Источник:
'''
Любопытно, что среди самых бесспорных высказываний, выдвигаемых одним творческим коллективом, нередко оказываются те мысли, которые другими студентами отнесены к сомнительным или [105]
утопичным. Интересно наблюдать, как суждения студентов постепенно становятся всё обдуманней и как комментарий к очередному стиху становится всё взвешенней и разноплановей. Прочтение текста становится всё менее буквальным. В кратком тексте невозможно всесторонне описать проблемы и находки, присущие работе студентов над этой темой. Упомянем лишь некоторые из ключевых мыслей Нагорной проповеди.
Хотя и с оговорками (далеко не всегда «отворят» в наше сложное время), но студенты соглашаются, что «под лежачий камень вода не течёт».
Здесь студенты, как правило, говорят: нет комментариев — и так всё ясно. К этой мысли, впрочем, мы ещё вернёмся особо.
[106]
Как правило, в разряд утопичных попадает пара стихов: 5:38 — 5:39. Вы слышали, что сказано: «око за око, и зуб за зуб». А Я говорю вам: не противься злому. Но кто ударит тебя в правую щёку твою, обрати к нему и другую.
'''
Задание A: Перепишите без изменений записи, начиная со строки, содержащей "Given: Open the Info tab", и заканчивая последней записью.

(Данные, извлечённые из коллекции)
'''
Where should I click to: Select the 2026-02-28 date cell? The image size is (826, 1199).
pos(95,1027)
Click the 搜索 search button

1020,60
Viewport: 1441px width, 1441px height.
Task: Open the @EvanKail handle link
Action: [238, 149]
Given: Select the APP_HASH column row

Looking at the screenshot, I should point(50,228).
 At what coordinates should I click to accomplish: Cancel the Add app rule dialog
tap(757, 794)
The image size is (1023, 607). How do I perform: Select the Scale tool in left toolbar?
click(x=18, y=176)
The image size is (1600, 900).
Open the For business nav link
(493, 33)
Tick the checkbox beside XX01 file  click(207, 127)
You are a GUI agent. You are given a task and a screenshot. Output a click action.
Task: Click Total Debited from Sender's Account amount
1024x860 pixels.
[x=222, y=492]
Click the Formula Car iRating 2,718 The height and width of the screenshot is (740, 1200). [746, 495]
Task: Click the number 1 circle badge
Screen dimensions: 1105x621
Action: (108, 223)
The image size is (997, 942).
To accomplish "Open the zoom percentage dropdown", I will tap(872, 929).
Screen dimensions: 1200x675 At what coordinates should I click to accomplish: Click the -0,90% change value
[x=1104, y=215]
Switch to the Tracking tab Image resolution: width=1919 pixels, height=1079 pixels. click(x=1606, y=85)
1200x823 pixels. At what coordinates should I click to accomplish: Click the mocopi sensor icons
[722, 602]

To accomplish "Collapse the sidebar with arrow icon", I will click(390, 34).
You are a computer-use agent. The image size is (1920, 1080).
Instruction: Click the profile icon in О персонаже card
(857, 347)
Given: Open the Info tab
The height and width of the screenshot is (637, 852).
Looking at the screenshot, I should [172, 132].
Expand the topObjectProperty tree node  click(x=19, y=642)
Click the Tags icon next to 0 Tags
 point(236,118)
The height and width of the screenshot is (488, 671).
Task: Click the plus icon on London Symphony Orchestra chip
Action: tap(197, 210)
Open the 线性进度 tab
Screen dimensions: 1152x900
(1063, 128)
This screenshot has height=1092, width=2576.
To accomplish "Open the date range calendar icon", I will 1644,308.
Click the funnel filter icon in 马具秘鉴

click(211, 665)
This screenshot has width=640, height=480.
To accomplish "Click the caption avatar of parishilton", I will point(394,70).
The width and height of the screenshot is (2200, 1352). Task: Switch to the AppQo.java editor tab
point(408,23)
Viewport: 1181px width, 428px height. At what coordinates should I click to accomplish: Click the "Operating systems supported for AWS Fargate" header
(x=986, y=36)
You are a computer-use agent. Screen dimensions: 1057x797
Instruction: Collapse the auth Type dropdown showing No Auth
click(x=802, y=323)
'''
Задание B: Повторите дословно отрывок из текста о Нагорной проповеди, начиная со слов "Любопытно, что среди" и заканчивая словами "мыслей Нагорной проповеди.".

Правильный ответ A:
Given: Open the Info tab
The height and width of the screenshot is (637, 852).
Looking at the screenshot, I should [172, 132].
Expand the topObjectProperty tree node  click(x=19, y=642)
Click the Tags icon next to 0 Tags
 point(236,118)
The height and width of the screenshot is (488, 671).
Task: Click the plus icon on London Symphony Orchestra chip
Action: tap(197, 210)
Open the 线性进度 tab
Screen dimensions: 1152x900
(1063, 128)
This screenshot has height=1092, width=2576.
To accomplish "Open the date range calendar icon", I will 1644,308.
Click the funnel filter icon in 马具秘鉴

click(211, 665)
This screenshot has width=640, height=480.
To accomplish "Click the caption avatar of parishilton", I will point(394,70).
The width and height of the screenshot is (2200, 1352). Task: Switch to the AppQo.java editor tab
point(408,23)
Viewport: 1181px width, 428px height. At what coordinates should I click to accomplish: Click the "Operating systems supported for AWS Fargate" header
(x=986, y=36)
You are a computer-use agent. Screen dimensions: 1057x797
Instruction: Collapse the auth Type dropdown showing No Auth
click(x=802, y=323)

Правильный ответ B:
Любопытно, что среди самых бесспорных высказываний, выдвигаемых одним творческим коллективом, нередко оказываются те мысли, которые другими студентами отнесены к сомнительным или [105]
утопичным. Интересно наблюдать, как суждения студентов постепенно становятся всё обдуманней и как комментарий к очередному стиху становится всё взвешенней и разноплановей. Прочтение текста становится всё менее буквальным. В кратком тексте невозможно всесторонне описать проблемы и находки, присущие работе студентов над этой темой. Упомянем лишь некоторые из ключевых мыслей Нагорной проповеди.